Des murs en briques qui évoquent la disposition d'un orchestre
Dans une autre pièce du sous-sol, une installation vidéo sur plusieurs caissons posés au sol, visuelle et sonore aussi donc, révèle la beauté du plancton, "Aux origines du vivant", en collaboration avec un compositeur japonais, Ryuichi Sakamoto.
Au rez-de-chaussée de la fondation, c'est plutôt à la beauté visuelle du monde animal qu'on s'intéresse. Les architectes mexicains Gabriela Carrillo et Mauricio Rocha ont imaginé une scénographie "organique" en terre cuite : des murs courbes en briques évoquent la configuration d'un orchestre symphonique. Plusieurs artistes ont été invités à y accrocher tableaux, photos et vidéos.
Le Japonais Manabu Miyazaki installe dans la nature des pièges photographiques, qui sont pour lui comme "l'œil de l'arbre". Un grand ours se dresse pour embrasser un pied photo et semble prêt à déclencher.

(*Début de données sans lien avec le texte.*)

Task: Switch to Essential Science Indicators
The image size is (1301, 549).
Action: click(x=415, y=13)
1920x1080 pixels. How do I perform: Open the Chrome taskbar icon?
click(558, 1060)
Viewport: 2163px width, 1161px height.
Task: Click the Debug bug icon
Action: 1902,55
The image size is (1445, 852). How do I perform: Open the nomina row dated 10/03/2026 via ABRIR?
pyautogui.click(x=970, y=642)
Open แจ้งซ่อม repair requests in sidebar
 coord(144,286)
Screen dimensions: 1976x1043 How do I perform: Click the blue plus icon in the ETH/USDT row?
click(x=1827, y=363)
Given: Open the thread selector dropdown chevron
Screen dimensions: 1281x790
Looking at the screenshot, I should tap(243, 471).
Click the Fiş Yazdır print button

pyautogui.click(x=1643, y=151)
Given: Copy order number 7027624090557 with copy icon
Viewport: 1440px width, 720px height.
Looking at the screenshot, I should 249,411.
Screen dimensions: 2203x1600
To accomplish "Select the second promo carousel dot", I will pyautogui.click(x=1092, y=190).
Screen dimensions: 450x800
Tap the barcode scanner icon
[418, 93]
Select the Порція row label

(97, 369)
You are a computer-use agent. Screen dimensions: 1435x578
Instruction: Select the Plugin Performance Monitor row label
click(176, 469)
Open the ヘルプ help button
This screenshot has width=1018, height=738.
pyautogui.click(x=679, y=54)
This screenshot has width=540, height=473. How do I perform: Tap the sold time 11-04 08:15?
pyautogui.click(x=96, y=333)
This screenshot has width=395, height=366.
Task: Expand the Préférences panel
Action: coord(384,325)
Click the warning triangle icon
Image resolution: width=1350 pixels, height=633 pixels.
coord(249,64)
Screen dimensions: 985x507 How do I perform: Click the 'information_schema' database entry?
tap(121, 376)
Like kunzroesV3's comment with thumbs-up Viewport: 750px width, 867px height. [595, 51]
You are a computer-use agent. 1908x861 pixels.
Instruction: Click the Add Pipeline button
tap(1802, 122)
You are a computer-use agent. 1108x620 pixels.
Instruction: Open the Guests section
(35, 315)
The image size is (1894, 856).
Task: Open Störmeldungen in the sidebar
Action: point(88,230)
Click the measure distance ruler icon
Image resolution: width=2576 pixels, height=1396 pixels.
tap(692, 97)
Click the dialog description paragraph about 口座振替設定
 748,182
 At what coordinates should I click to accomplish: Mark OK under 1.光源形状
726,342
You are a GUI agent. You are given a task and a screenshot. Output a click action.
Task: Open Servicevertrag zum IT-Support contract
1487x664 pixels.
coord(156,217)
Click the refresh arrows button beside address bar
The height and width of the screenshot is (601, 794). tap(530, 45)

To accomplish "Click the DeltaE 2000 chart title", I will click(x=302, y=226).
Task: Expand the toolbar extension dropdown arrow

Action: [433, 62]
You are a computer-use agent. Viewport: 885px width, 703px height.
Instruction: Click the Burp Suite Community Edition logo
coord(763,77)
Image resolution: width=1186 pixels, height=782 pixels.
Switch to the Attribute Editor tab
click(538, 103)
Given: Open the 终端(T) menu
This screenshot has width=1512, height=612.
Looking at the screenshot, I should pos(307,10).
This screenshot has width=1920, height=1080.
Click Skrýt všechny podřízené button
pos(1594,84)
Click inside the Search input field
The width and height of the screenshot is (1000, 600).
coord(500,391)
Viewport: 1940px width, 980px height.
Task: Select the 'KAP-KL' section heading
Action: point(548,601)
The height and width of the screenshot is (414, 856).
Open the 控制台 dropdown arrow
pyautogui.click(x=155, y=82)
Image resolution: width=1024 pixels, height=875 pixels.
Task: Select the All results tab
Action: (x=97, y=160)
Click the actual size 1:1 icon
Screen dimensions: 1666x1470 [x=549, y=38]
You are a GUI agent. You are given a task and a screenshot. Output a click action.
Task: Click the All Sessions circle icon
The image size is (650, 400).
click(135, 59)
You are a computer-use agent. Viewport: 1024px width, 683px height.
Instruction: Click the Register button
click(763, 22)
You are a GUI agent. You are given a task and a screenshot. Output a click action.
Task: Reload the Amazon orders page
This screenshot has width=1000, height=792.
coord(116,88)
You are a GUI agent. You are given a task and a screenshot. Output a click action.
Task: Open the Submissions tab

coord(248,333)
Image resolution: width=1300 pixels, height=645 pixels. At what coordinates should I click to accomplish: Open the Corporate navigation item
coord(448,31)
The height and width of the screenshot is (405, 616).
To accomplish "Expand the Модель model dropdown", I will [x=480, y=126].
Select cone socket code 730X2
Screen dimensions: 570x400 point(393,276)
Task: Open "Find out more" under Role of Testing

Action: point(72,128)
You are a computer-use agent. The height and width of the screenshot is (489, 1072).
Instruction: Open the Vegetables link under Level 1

Moins anecdotiques, des oiseaux sont saisis en vol. Des diaporamas montrent la décomposition progressive d'une biche morte qui disparaît peu à peu dans le sol, puis sous la neige. Ou bien la succession sur le même chemin d'un ours, d'un sanglier, d'un chat ou d'humains.
La danse des oiseaux de paradis
Sur cinq écrans, on peut admirer l'évolution d'oiseaux de paradis dont le Cornell Lab of Ornithology (Etat de New York, Etats-Unis) a voulu montrer les dons "artistiques" : les chants, les couleurs, les danses et les constructions de nids élaborées.La Fondation Cartier accueille des peintures des Congolais Pierre Bodo avec des "sapeurs" aux becs d'oiseaux jouant de la musique dans la forêt, JP Mika qui met le monde sauvage dans une tête d'homme ("Les bruits de la nature) et Moke qui réunit les animaux dans un orchestre ("L'orchestre dans la forêt").
Un pan de mur entier accueille un dessin de 18 mètres de long du chinois Cai Guo-Qiang représentant des animaux sauvages réunis autour d'un point d'eau pour boire. Il l'a réalisé en déposant sur le papier de la poudre explosive qu'il fait ensuite brûler. Les traces de feu évoquent l'art rupestre. "J'ai imaginé cet endroit comme le dernier vestige naturel restant sur Terre, l'ultime héritage laissé aux animaux", écrit-il.
Un point d'eau "calme et silencieux" qui n'est pas sans lien pour lui "avec la disparition des sons de la nature archivés par Bernie Krause". Car une des dimensions de l'exposition est de faire prendre conscience des menaces qui pèsent sur le monde sauvage et de la disparition progressive de nombreuses espèces.